一种ADGRG6增强子突变的核酸检测方法及其试剂盒与流程

本发明涉及核酸检测的技术领域，尤其涉及一种adgrg6增强子突变的核酸检测方法及其试剂盒。

背景技术：

膀胱癌是泌尿系统常见的恶性肿瘤，高发年龄段为50～70岁，且男性膀胱癌发病率是女性的3～4倍。2004年世界卫生组织发布的《泌尿系统及男性生殖器官肿瘤病理学和遗传学》中尿路系统肿瘤组织学分类中膀胱癌的病理类型分为尿路上皮癌、膀胱鳞状细胞癌、膀胱腺癌等。事实上，90％以上的膀胱癌患者都是膀胱尿路上皮癌，因此，通常所说的膀胱癌就是指膀胱尿路上皮癌。

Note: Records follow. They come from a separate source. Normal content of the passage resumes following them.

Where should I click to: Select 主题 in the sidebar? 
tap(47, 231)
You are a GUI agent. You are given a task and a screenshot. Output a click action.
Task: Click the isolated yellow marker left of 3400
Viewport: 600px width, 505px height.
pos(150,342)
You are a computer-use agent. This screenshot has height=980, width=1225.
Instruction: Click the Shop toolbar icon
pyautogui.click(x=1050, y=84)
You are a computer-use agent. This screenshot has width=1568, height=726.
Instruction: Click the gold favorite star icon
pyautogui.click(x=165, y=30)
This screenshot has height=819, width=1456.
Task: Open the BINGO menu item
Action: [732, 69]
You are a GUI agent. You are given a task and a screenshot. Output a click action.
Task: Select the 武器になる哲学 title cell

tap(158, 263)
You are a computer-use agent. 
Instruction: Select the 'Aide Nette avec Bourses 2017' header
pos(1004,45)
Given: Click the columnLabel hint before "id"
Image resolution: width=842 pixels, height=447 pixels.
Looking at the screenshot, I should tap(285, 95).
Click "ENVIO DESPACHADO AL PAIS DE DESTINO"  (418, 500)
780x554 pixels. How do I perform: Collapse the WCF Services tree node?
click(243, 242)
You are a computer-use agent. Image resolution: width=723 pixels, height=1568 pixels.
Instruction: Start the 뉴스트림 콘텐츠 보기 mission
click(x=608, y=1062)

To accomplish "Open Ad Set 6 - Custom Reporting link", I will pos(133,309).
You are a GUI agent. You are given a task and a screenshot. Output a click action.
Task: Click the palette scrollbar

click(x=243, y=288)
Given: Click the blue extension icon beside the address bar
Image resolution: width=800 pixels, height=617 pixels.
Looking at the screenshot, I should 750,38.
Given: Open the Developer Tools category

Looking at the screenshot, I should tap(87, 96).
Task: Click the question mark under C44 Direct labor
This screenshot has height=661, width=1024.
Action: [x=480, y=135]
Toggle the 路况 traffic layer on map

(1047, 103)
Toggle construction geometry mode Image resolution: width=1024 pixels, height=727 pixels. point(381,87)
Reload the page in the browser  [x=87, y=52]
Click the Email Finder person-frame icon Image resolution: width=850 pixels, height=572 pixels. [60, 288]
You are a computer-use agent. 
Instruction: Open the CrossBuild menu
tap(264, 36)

膀胱癌具有分子异质性，其遗传物质含有多种单核苷酸突变，染色体易位，甚至染色体组异常等。许多原癌基因因为突变变成癌基因，在转录翻译后产生癌蛋白促进了细胞的癌变。膀胱癌中常见的突变基因有ras、ccnd、erbb2、fgfr3等。可见，通过核酸检测已知突变，对于判断肿瘤的分子类型，辅助诊断和治疗具有重要意义。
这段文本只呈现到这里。